Posted in Authentication & Identity, Crypto, Security | No Comments »

Updated draft of FIPS 186-3 released for public comment

Friday, November 14th, 2008

So, the FIPS 186-3 is getting closer to finalization, and a new draft has been published for public comment.

As stated in today’s (Nov. 12, 2008) Federal Register Notice, NIST requests final comments on FIPS 186-3, the proposed revision of FIPS 186-2, the Digital Signature Standard. The draft defines methods for digital signature generation that can be used for the protection of messages, and for the verification and validation of those digital signatures using DSA, RSA and ECDSA. [...] The comment period closes on Friday, December 12, 2008.

Along with a draft of SP 800-102 being announced for public comment.

NIST requests comments on SP 800-102, Recommendation for Digital Signature Timeliness. This Recommendation provides methods for obtaining assurance about the time that a message was signed. The concepts in this Recommendation were presented in the original public comment draft of FIPS 186,3, The Digital Signature Standard. Please provide comments [...] by December 19, 2008 [...]

A summary of the changes between this draft and the earlier ones, as well as a brief summary of the changes between FIPS 186-2 between 186-3, can be found in the Federal Register notice. In the notice, the changes between drafts are covered in a comments received and NIST response format. For those that will be specifically dealing with this future standard, I found the most interesting NIST responses to be…

A.1.1.3 is intentionally different from A.1.1.1. The change in the use of the hash function (no XORing) was in response to a cryptanalytic attack that showed how to select a set of domain parameters generated in the A.1.1.1 fashion in such a way that two ‘‘messages’’ with the same DSA signature could be found. Note that A.1.1.1 still allows domain parameters generated using the older method to be verified.

The length of the larger keys has a huge impact on communications and storage requirements. The strategy of the U.S. government is to transition to elliptic curve algorithms in order to reduce the key sizes.

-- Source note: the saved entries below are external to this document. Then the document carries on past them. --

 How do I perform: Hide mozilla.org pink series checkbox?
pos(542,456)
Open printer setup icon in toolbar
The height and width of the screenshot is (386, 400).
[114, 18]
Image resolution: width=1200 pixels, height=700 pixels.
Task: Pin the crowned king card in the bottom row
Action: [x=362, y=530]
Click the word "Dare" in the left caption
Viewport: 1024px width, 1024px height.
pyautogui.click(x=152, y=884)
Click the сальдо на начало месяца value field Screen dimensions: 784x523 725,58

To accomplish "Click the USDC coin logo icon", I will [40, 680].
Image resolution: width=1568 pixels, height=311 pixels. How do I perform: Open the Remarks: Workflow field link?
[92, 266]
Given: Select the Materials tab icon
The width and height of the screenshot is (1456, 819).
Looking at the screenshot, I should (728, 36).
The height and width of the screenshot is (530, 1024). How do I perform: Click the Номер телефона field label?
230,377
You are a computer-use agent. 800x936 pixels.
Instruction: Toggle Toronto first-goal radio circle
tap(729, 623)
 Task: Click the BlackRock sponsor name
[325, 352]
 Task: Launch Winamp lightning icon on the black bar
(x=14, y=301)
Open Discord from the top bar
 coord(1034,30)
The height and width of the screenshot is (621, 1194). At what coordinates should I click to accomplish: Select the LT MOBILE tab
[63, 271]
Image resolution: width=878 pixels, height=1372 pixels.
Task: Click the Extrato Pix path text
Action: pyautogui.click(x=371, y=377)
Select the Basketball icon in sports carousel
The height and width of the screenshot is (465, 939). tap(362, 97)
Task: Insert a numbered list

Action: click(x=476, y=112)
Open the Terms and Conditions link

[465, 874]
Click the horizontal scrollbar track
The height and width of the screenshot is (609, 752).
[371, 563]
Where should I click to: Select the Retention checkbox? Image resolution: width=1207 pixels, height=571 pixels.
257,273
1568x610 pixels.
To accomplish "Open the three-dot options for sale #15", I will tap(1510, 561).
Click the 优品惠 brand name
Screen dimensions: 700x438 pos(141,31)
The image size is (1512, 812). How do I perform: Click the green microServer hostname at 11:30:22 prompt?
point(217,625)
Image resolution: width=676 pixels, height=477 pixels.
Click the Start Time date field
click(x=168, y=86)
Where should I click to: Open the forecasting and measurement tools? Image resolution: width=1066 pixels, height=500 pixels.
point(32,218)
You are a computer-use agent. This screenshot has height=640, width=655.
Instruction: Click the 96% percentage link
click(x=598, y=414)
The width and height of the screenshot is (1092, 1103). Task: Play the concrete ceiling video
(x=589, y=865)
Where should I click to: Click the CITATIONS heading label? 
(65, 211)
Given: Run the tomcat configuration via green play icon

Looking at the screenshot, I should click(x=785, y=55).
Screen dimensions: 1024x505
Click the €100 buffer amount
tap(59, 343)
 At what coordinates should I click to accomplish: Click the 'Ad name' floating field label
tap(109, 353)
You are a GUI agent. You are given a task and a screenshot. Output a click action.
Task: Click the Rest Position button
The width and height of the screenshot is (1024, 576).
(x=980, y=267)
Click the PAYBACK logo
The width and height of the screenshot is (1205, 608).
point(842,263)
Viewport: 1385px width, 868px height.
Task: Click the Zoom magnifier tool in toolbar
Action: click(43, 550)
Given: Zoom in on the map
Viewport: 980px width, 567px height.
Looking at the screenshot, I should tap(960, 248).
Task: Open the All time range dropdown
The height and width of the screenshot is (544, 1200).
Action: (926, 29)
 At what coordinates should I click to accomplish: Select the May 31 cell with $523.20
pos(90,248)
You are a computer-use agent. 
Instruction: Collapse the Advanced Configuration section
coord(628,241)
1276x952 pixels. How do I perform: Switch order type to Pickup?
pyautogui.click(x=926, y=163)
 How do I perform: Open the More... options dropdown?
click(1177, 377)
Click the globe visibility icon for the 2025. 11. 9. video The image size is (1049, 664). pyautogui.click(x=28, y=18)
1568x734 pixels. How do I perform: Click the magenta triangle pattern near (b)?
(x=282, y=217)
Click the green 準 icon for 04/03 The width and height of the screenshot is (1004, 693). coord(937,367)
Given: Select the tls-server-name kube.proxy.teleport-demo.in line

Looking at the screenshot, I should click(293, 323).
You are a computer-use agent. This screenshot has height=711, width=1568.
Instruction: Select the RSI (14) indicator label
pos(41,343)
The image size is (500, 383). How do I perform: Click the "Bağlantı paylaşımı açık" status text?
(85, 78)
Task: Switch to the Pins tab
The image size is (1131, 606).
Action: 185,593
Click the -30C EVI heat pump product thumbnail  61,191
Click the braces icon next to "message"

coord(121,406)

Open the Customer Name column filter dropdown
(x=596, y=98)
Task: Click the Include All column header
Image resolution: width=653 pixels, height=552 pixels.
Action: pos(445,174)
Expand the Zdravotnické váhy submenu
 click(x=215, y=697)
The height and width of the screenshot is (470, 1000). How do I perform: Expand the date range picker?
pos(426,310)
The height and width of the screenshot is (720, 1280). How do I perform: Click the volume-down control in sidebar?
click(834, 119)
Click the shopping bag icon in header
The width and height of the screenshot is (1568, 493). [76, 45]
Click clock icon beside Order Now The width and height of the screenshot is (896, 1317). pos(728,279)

NIST has chosen to base the number of tests on the key sizes and provided separate requirements for each. An implementer can choose to combine the requirements into fewer categories, as long as the number of rounds for each key size are equal to or greater than the numbers provided in the FIPS.

The only other NIST document containing approved methods for random number generation is FIPS 186–2. With the approval of FIPS 186–3, those methods will no longer be approved, subject to a transition period posted by the Cryptographic Module Validation Program (CMVP).

My comments on the draft proposed back in 2006 plus feedback from readers can be found here. I was happy to see the focus refined to be solely on the digital signature algorithms, and other information migrated elsewhere. Even so, I do have a little concern about the complexity of the document – it almost feels like there is too much information and too many options to make a clear standard, but maybe not.

Update: As with RSA digital signatures, the world has been using RSA for key exchange for years, even in FIPS-validated modules. So, a draft of SP800-56B has been released for public comment.

NIST requests comments on Draft SP 800-56B, Recommendation for Pair-Wise Key Establishment Using Integer Factorization Cryptography. This Recommendation provides the specifications of asymmetric-based key agreement and key transport schemes that are based on the Rivest Shamir Adleman (RSA) algorithm.